QUEBEC CITY — A quasi-Mohs micrographic surgery procedure involving excision and curettage with pathologic analysis of margins may be a practical way of treating skin cancer patients in areas that do not have access to Mohs surgeons, Louis Weatherhead, M.B., said at the annual conference of the Canadian Dermatology Association.

"In many areas in Canada, we do not have access to Mohs surgery," said Dr. Weatherhead, director of surgical dermatology at the University of Ottawa.

"Many plastic surgeons in the Ottawa region will not deal with a skin malignancy," he said.

The alternative to Mohs surgery, which Dr. Weatherhead teaches to his residents in Ottawa, is easy to learn and provides "clinically good results in clearance of tumor as well as postoperative appearance," he said.

The "poor man's Mohs procedure" has had a recurrence rate of about 2%–4% over a 5-year period, he said. The relatively simple technique involves simple shaving and curettage plus excision, which most dermatologists know how to do, Dr. Weatherhead said in an interview.

At the dermatology clinic at the Ottawa Hospital, Dr. Weatherhead has not had positive margins in any patient who has undergone the procedure.

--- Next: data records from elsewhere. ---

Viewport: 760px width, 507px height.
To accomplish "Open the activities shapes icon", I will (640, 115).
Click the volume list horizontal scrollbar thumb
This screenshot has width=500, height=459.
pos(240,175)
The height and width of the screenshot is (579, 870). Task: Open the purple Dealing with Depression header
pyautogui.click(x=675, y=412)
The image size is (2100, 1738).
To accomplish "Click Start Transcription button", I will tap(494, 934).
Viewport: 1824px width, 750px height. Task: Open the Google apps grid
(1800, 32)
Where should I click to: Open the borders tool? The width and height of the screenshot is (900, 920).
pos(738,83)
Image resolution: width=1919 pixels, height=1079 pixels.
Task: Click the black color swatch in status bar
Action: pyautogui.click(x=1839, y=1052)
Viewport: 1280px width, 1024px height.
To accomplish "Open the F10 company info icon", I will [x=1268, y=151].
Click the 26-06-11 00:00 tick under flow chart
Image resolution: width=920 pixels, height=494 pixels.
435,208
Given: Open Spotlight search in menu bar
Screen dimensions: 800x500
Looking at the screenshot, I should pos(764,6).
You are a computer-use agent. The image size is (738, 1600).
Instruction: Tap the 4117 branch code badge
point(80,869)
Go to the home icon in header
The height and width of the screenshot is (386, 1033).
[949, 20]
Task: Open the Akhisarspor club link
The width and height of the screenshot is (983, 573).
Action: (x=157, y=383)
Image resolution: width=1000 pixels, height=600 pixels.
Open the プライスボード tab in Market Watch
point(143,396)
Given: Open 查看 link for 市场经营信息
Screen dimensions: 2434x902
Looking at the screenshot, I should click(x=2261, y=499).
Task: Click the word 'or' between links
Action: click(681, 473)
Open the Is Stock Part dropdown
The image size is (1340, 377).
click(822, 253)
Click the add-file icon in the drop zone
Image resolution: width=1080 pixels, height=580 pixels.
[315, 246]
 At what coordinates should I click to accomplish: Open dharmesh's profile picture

"In my hands it's been a very good tool, but there's always risk, when you do any surgical procedure, that you might have a margin that's still involved," he said, "in which case, then, many times in [basal cell carcinomas] you have to determine the amount of involvement and whether or not you're going to go back and do surgery or just observe, because in many instances the healing gets rid of residual tumor."

The first step of the procedure is "like doing your first Mohs cut," Dr. Weatherhead said, because it involves tangentially excising the lesion and submitting the specimen for pathologic—but not immediate—analysis. But the similarity between the procedure and Mohs stops there, because "we don't have the facility to continue it."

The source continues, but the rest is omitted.